Big Data: Installing Hadoop2.8.1 on Ubuntu (Single Node Cluster)

Overview

Hadoop is open source framework for running and writing distributed computing programs. This framework comprise of HDFS (Hadoop Distributed File system) and Map Reduce (Programming framework written in Java).

In Hadoop 1, Only Map Reduce program (either written in Java or Python ) can be run on the data stored in HDFS. Therefore, it only fit for batch processing computations.

In Hadoop 2, the YARN (Yet Another Resource Negotiator) was introduced which provide API to work on requesting and allocating resource in cluster. These API facilitate application such as Spark, Tez, Storm program to process large scale fault tolerant data of HDFS. Thus, hadoop ecosystem now fits in for all batch or near real time or real time processing computation.

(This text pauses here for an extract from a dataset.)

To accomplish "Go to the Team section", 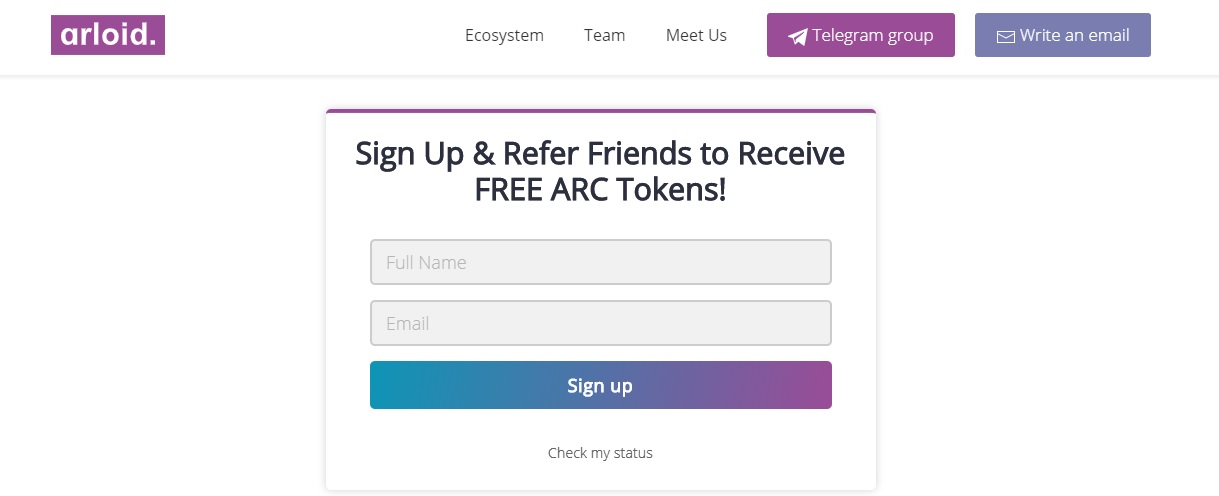I will point(604,35).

Today, I will be discussing about the steps to set up Hadoop 2 in pseudo mode on Ubuntu machine.

Prerequisites

Hardware requirement

The machine on which hadoop installed must have 64-128 MB RAM and atleast 1-4 GB hard disk for better performance. This is the optional requirement.

Check java version

Java version of machine should be greater than 7. If you have version small than 7 or no Java installed than install by steps provided in the article.

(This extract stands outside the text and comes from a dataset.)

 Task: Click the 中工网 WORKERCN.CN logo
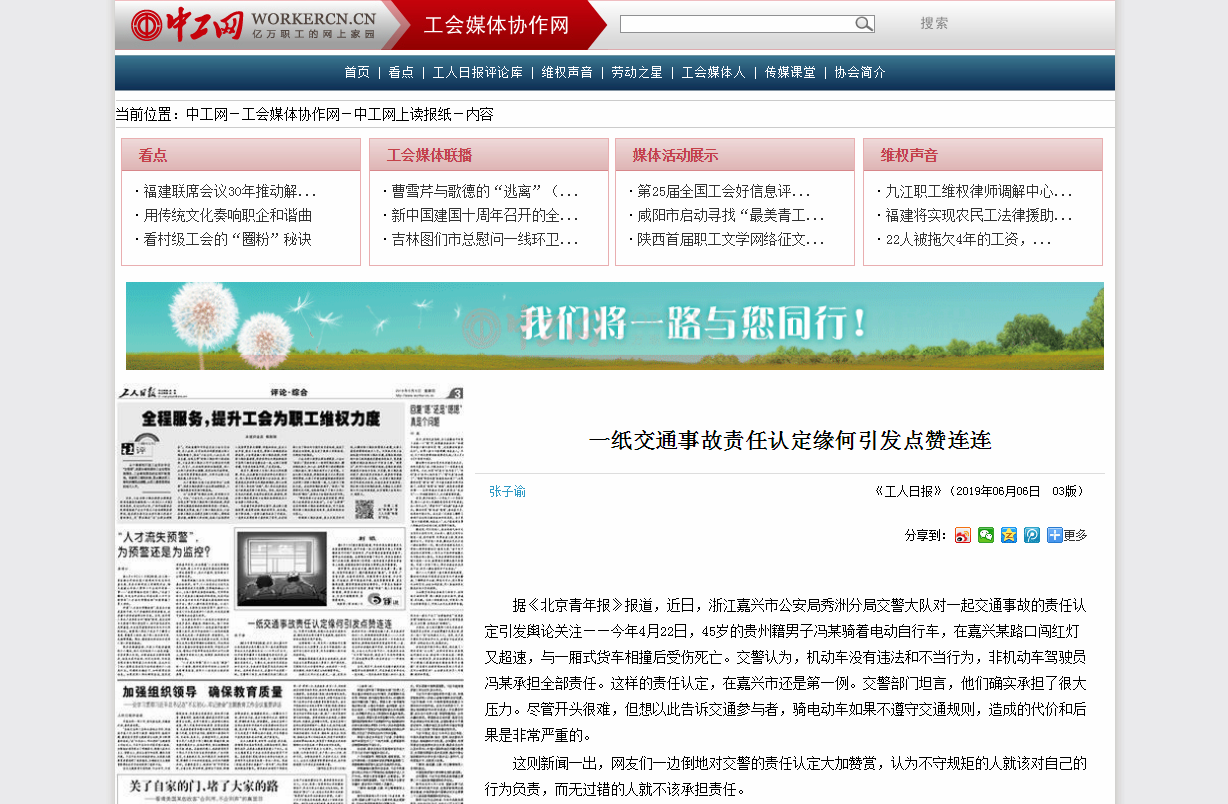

You can version the java version with below command.

$ java -version
java version "1.8.0_131"
Java(TM) SE Runtime Environment (build 1.8.0_131-b11)
Java HotSpot(TM) 64-Bit Server VM (build 25.131-b11, mixed mode)

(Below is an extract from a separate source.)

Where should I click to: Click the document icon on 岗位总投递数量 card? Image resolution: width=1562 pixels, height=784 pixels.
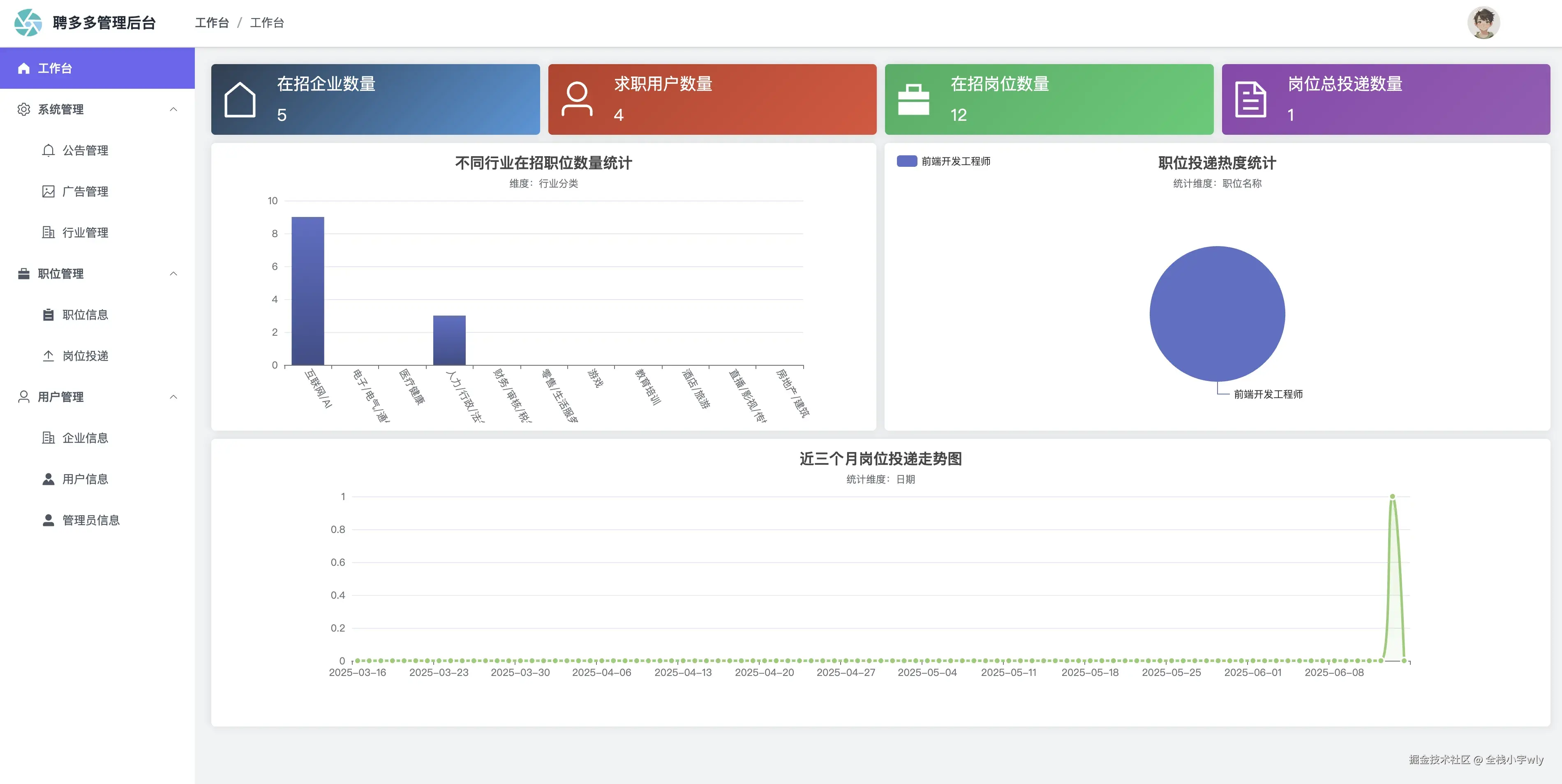click(1250, 99)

Steps for Hadoop Set up on Single Machine.

Step 1 : Create a dedicated hadoop user.

Create a group hadoop

pooja@prod01:~$ sudo groupadd hadoop

1.2 Create a user hduser in group hadoop.

pooja@prod01:~$ sudo useradd -G hadoop -m hduser

Note:-m will create the home directory

1.3 Make sure home directory with hduser created.

pooja@prod01:~$ sudo ls -ltr /home/

total 8
drwxr-xr-x 28 pooja pooja 4096 Aug 24 09:23 pooja
drwxr-xr-x 2 hduser hduser 4096 Aug 24 13:34 hduser

1.4 Define password for hduser.
pooja@prod01:~$ sudo passwd hduser

Enter new UNIX password:

Retype new UNIX password:

passwd: password updated successfully

1.5 Log-in as hduser

pooja@prod01:~$ su - hduser

Password:

hduser@prod01:~$ pwd

/home/hduser

Step 2: Set up Passwordless SSH

2.1 Generate the ssh-keygen without password

hduser@prod01:~$ ssh-keygen -t rsa -P ""

Generating public/private rsa key pair.

Enter file in which to save the key (/home/hduser/.ssh/id_rsa):

Created directory '/home/hduser/.ssh'.

Your identification has been saved in /home/hduser/.ssh/id_rsa.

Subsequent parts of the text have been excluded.